Sitting.

When you watch a college game on the television, do you see the athletes getting off their buses and wonder what they do when they’re traveling?

Perhaps the best thing that happened to me the first four days in Anchorage, Alaska, was that I found myself standing in the street in my pajamas when it was -20 degrees, with a towel wrapped around my head. I was watching fireworks.

I am in Anchorage for the U.S. National Championships of nordic skiing. I had thought, Alaska! I’ve never been to Alaska! And it’s Nationals! This is going to be great!

Wrong.

It’s worse than freezing up here. The first training day was all right, cold but bearable. On the second day, the thermometer in the stadium read -13 Fahrenheit while we skied. While I survived without frostbite, it’s not the most enjoyable skiing I’ve ever done. Gliding is a joke when the snow is Styrofoam.

On the second day, the heaters in our hotel rooms began to fail.

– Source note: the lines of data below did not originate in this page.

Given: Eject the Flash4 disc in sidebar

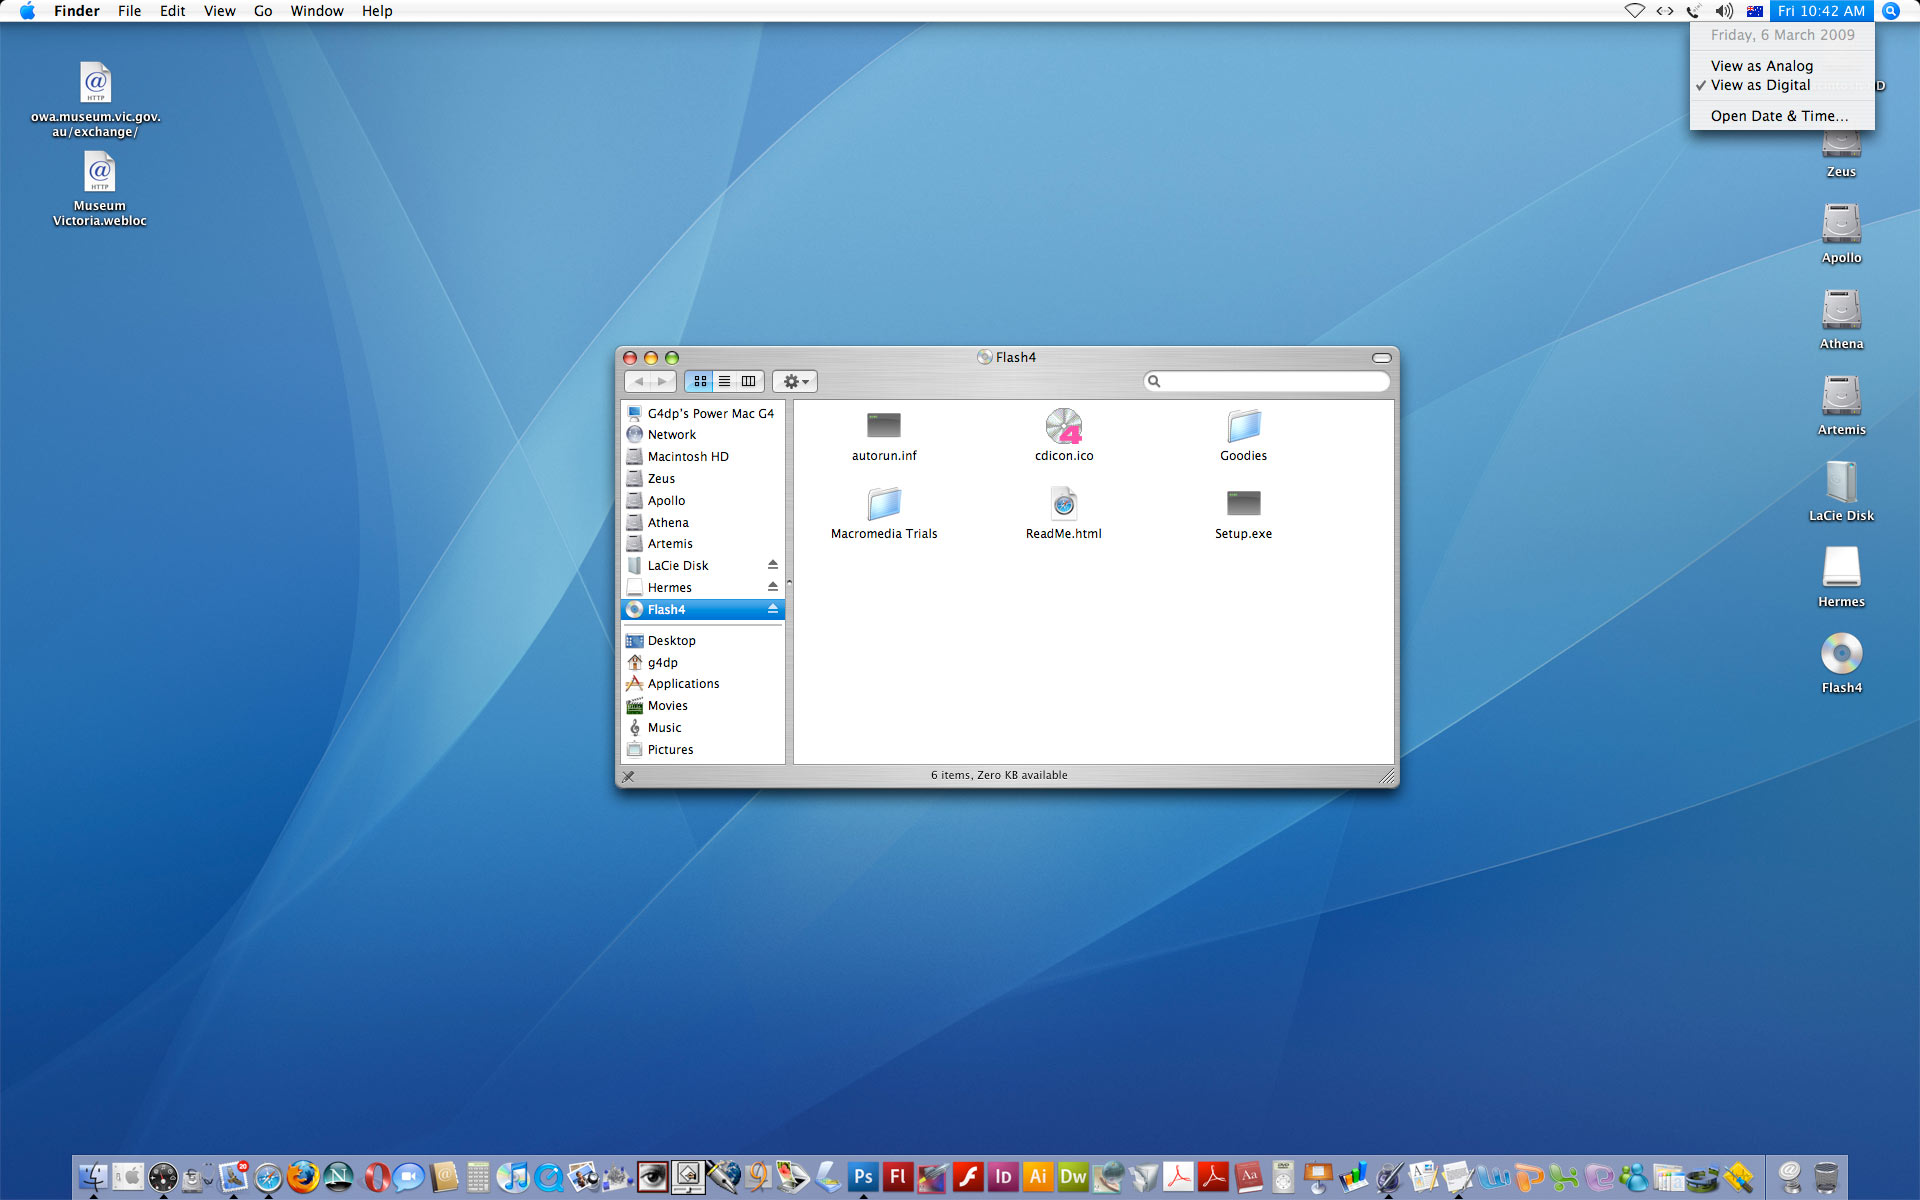Looking at the screenshot, I should click(x=772, y=609).
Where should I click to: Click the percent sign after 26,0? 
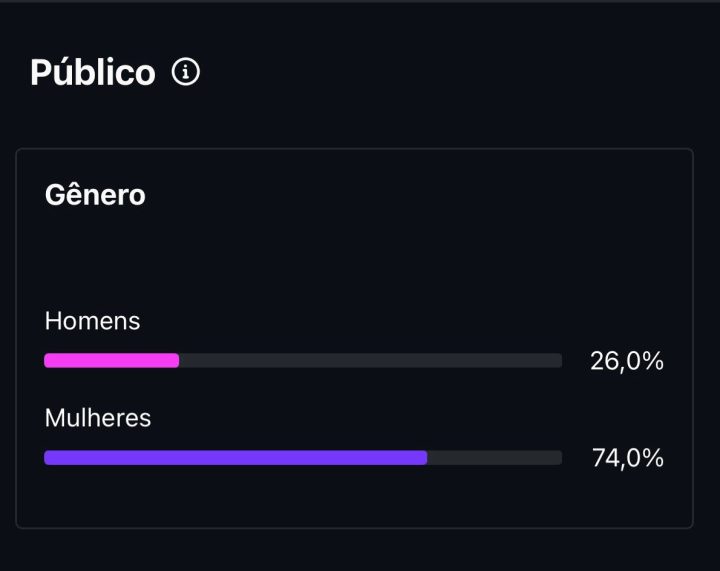coord(653,361)
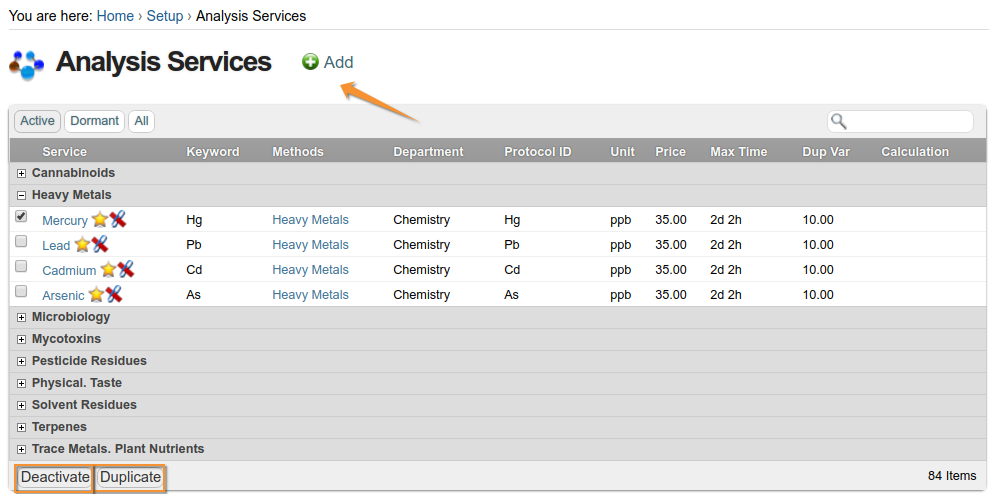This screenshot has height=494, width=991.
Task: Select the Arsenic row checkbox
Action: click(21, 292)
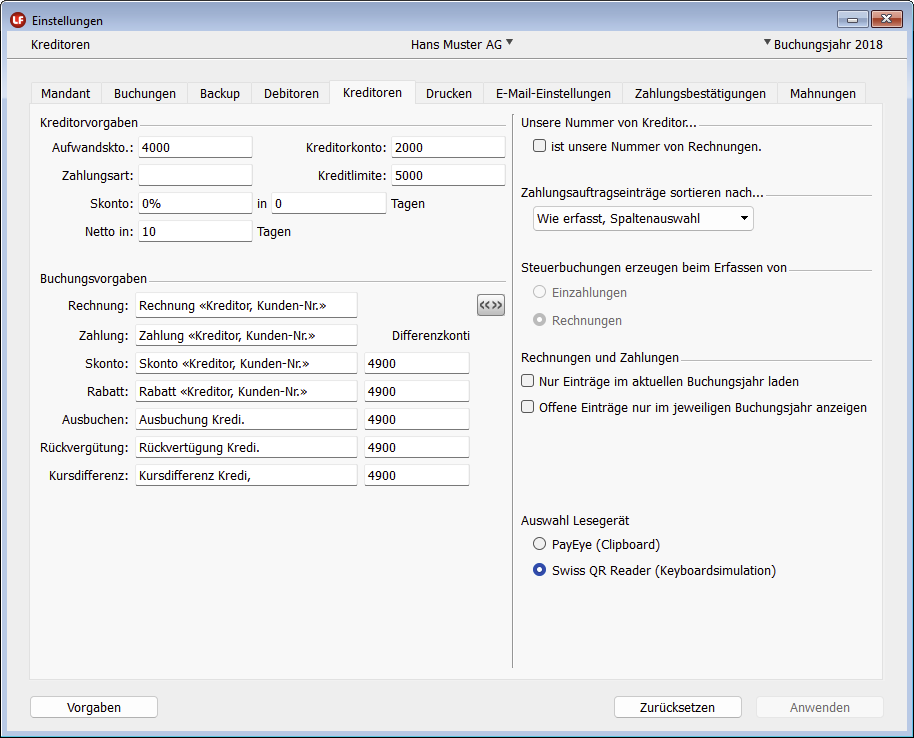Toggle 'Offene Einträge nur im jeweiligen Buchungsjahr anzeigen'
The height and width of the screenshot is (738, 914).
[x=528, y=407]
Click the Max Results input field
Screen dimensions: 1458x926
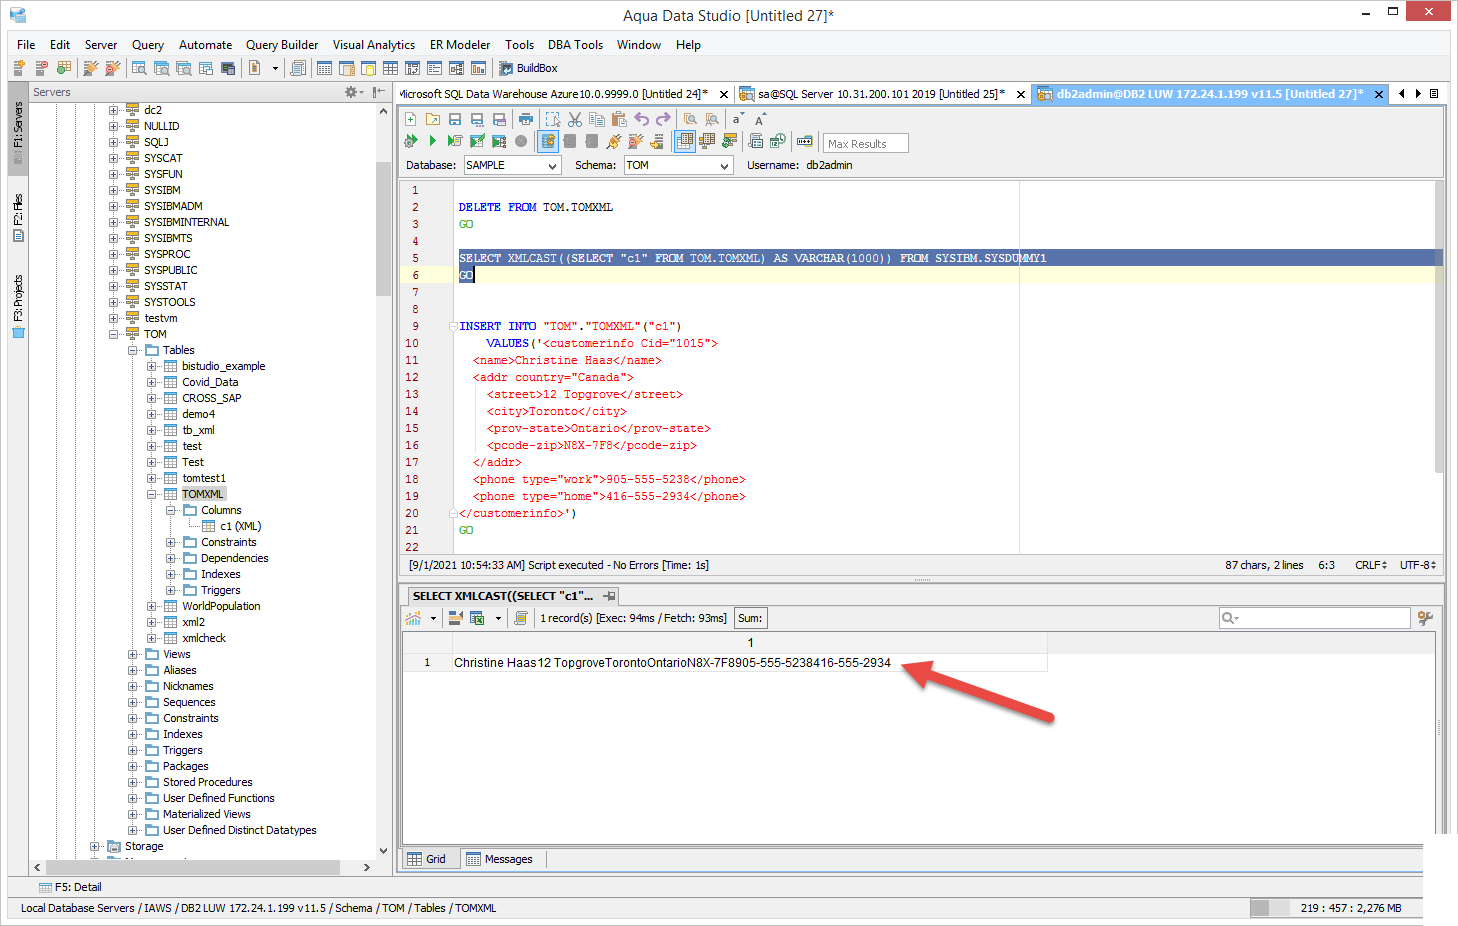pyautogui.click(x=865, y=144)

Mine, which I am sharing with Audrey Weber, is the only room for the entire women’s team that stays where we set it at 62 degrees. The rest of the girls are stuck in 50 degree rooms or colder. They come to visit us a lot.

Then came Saturday. The minimum legal temperature to hold a race is -4 degrees, and the forecasted high for the day was -7. We were supposed to be racing at 10 a.m., but the start was postponed until 11:30. Then at 11 it was postponed to 1:30. Then at 1 it was postponed to 2. Then at 1:30 it was postponed to Sunday.

Sunday was just like Saturday, except that the race was cancelled at noon instead of 1:30 and we never received bibs because the organizers never thought we’d actually race.

Needless to say, we’ve been doing a lot of sitting around. Sitting in our (cold) hotel rooms, sitting in the “chalet” at Kincaid Park wondering if we’ll ever get to race, sitting at dinner because there’s nothing else to do except go back to sitting in our rooms.

Why aren’t we doing our homework? The term started Monday and we don’t have any yet.

Why aren’t we sightseeing? We try. Audrey, Hannah Dreissigacker, Katie Bono and I went for a walk one day. After entering several shops simply because we were too cold to keep walking, we ended up at Alaska Native Arts, where we perused paintings and ceramics that we couldn’t afford. Some of my favorite pieces were clay tiles with impressions of leaves and feathers.

As for our coaches, Cami Thompson and Ruff Patterson, they’re in this strange loop too. I asked Ruff what they do all day, and he said, “We just brush skis over and over and over again, and then I get take pictures of the Sound, and then we brush skis over and over and over again. We talk to the other coaches about thermometers, and then we brush skis some more. You know.”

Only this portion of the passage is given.